Windtalkers : Autant en emporte le vent
Autour de l’implication des Navajos pendant la Seconde Guerre mondiale, sujet riche et porteur, John Woo a réalisé un film bancal qui ne satisfera que les amateurs d’explosions. Dommage.
Après la guerre du Viêt Nam, Hollywood ne pouvait plus, de façon crédible, produire des films de guerre comme dans les 25 années précédentes. Entre le patriotisme exacerbé de Green Berets, de John Wayne, et la folie meurtrière d’Apocalypse Now, de Coppola, le genre était écartelé. Windtalkers, de John Woo, se situe quelque part à mi-chemin entre les deux, avec son antihéros suicidaire, bon soldat et tête brûlée, ses explosions spectaculaires, proches du feu d’artifice, et le drapeau américain qui flotte, imperturbable.

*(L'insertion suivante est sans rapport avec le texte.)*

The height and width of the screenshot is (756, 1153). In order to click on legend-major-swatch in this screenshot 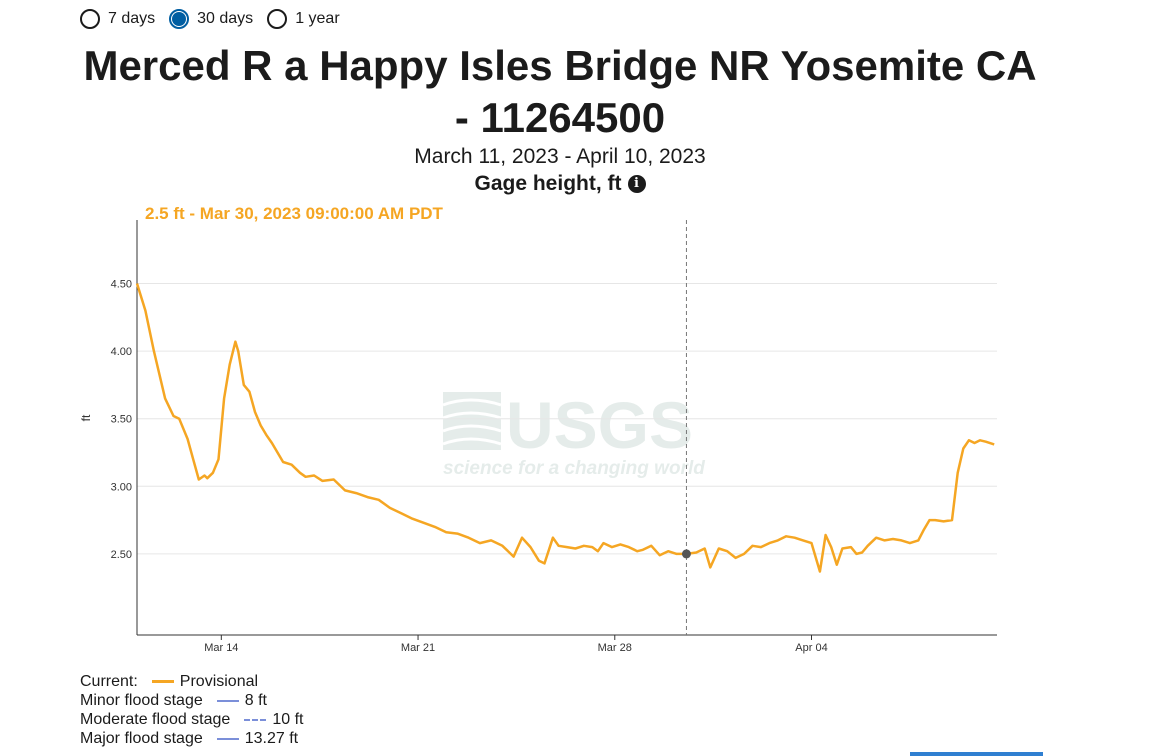, I will do `click(228, 738)`. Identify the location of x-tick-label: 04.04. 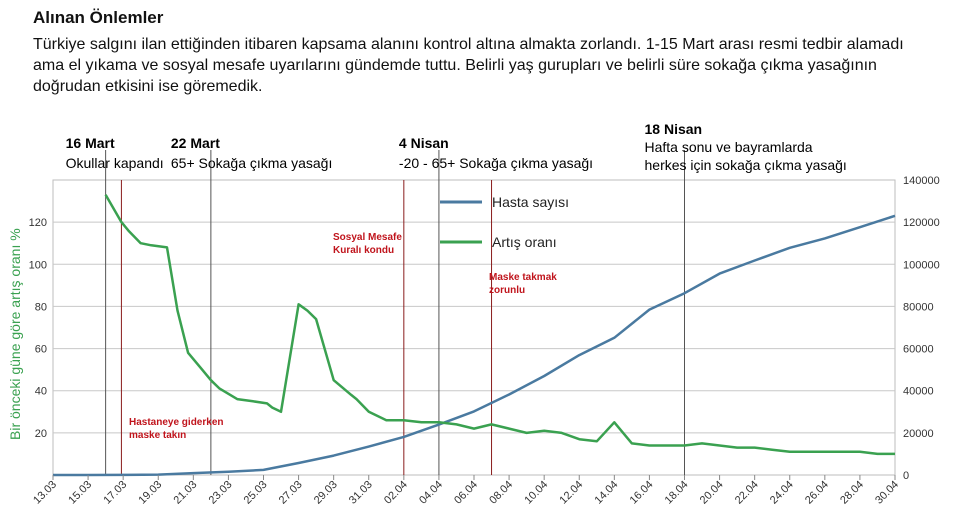
(431, 493).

L’enjeu d’un grand film de guerre est toujours moral, dans le discours comme dans la forme.
L’idée de départ de Windtalkers est extrêmement intéressante, mais le scénario de John Rice et Joe Batteer l’est, hélas, beaucoup moins. Pendant la Seconde Guerre mondiale, sur le front du Pacifique, les "windtalkers" étaient des indiens navajos, affectés au décryptage d’un langage codé utilisant leur langue maternelle. En 1943, un bataillon de marines est envoyé sur l’île de Saipan, occupée par l’armée japonaise. Tout frais sortis de leur réserve, deux Navajos (Adam Beach et Roger Willie) sont sous la protection de deux soldats d’expérience (Nicolas Cage et Christian Slater), qui ont ordre de protéger avant tout le Code, plutôt que les décodeurs, et qui devront tuer les deux Indiens, aussitôt que ceux-ci seront menacés d’être capturés par les Japonais.

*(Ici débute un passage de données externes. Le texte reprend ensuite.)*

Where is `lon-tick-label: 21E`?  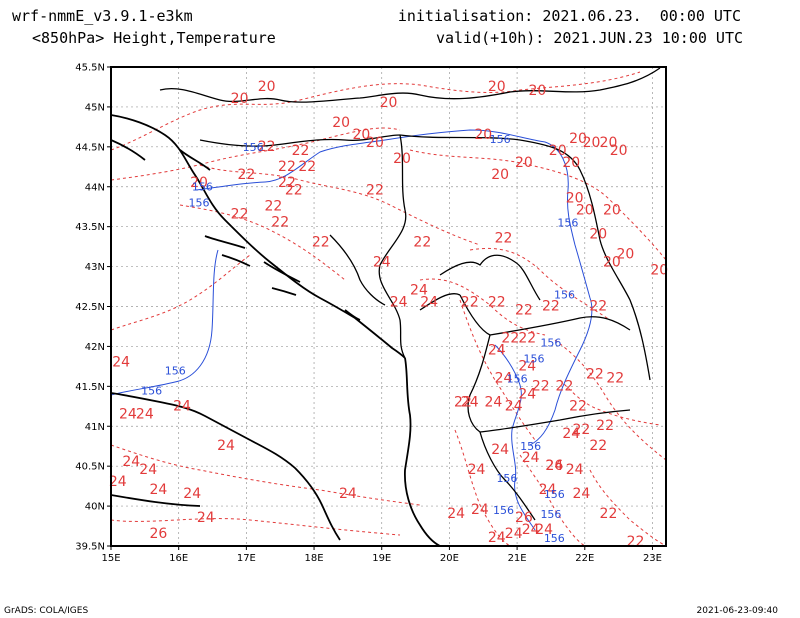
lon-tick-label: 21E is located at coordinates (518, 558).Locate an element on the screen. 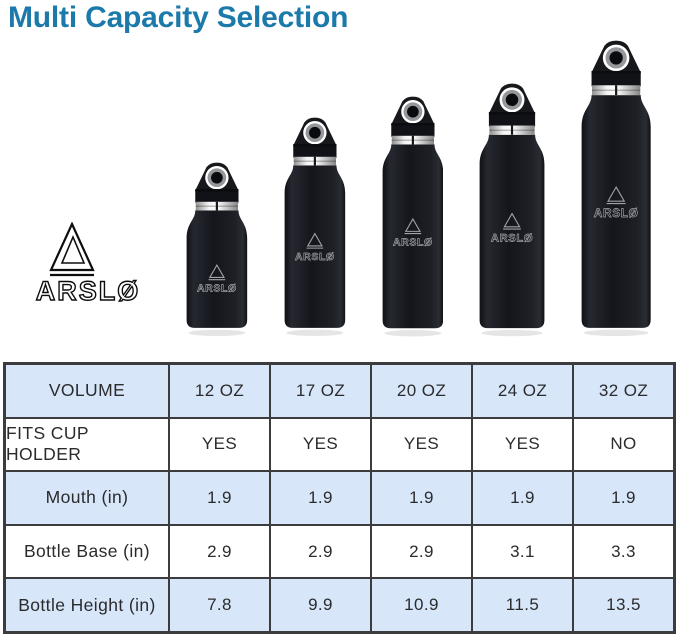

Moins efficace que Saving Private Ryan, moins manichéen que Pearl Harbor, moins stylisé que The Thin Red Line, et moins confus que Black Hawk Down, Windtalkers est un film de guerre à numéros, qui aligne une scène de bataille, une scène intimiste, une scène de tuerie, une scène de dialogues, et ainsi de suite pendant deux heures et quart. Au point que cette alternance systématique donne l’impression de voir deux films en parallèle. Après Broken Arrow et Face/Off, John Woo, le Sam Peckinpah du film d’action, le spécialiste des frères ennemis, l’amateur de vol d’oiseaux à portée symbolique, s’efface derrière la machine hollywoodienne. En fait d’oiseaux, on ne voit que quelques mouettes égarées, les tueries au ralenti sont quasi inexistantes, et la relation ambiguë entre les Navajos et leurs gardes du corps souffre de la médiocrité d’un scénario qui va à la fois trop lentement et trop vite. Trop lentement parce que le développement des personnages traîne en longueur, et trop vite parce que les nombreux revirements psychologiques du marine incarné par Nicolas Cage ne sont pas plausibles, et que le comédien en fait des tonnes. Plus son cachet augmente, plus il nous la joue Actor’s Studio, du genre "Tu la sens bien, l’intensité de mon personnage?". À ses côtés, Slater n’a pas grand-chose à faire, Adam Beach sourit à pleines dents, afin qu’on saisisse bien l’enthousiasme de cet Indien luttant pour ceux qui ont détruit son peuple, et c’est Roger Willie, artiste navajo qui n’avait jamais joué auparavant, qui s’en tire le mieux.
En plus de l’insupportable musique de James Horner (Titanic), les dialogues sont souvent ridicules, et plusieurs scènes sentent le réchauffé – on aurait pu se passer du soldat qui donne son alliance à son copain, en lui disant, le regard embué par l’émotion: "S’il m’arrive quelque chose, peux-tu remettre ça à ma femme?" Cela dit, Windtalkers ne prétend pas révolutionner le genre, et ça explose de partout. Ici, on est plus proche de la guerre de tranchées de 14-18, et de la guerre d’embuscades du Viêt Nam, que des vastes déploiements associés à la Seconde Guerre mondiale. John Woo filme les combats de près: les baïonnettes transpercent les cages thoraciques, les corps se tordent sur le sol, et le sang gicle. Malheureusement, malgré l’ampleur des moyens, c’est filmé sans grande imagination. On était en droit d’attendre un peu plus de la part du réalisateur de The Killer.
Entre la tragédie shakespearienne et le jeu vidéo, entre l’existentiel et le spectaculaire, le film de guerre est un genre qui a donné des chefs-d’oeuvre, et une flopée de films aussitôt vus, aussitôt oubliés. Windtalkers fait, hélas, partie de la seconde catégorie.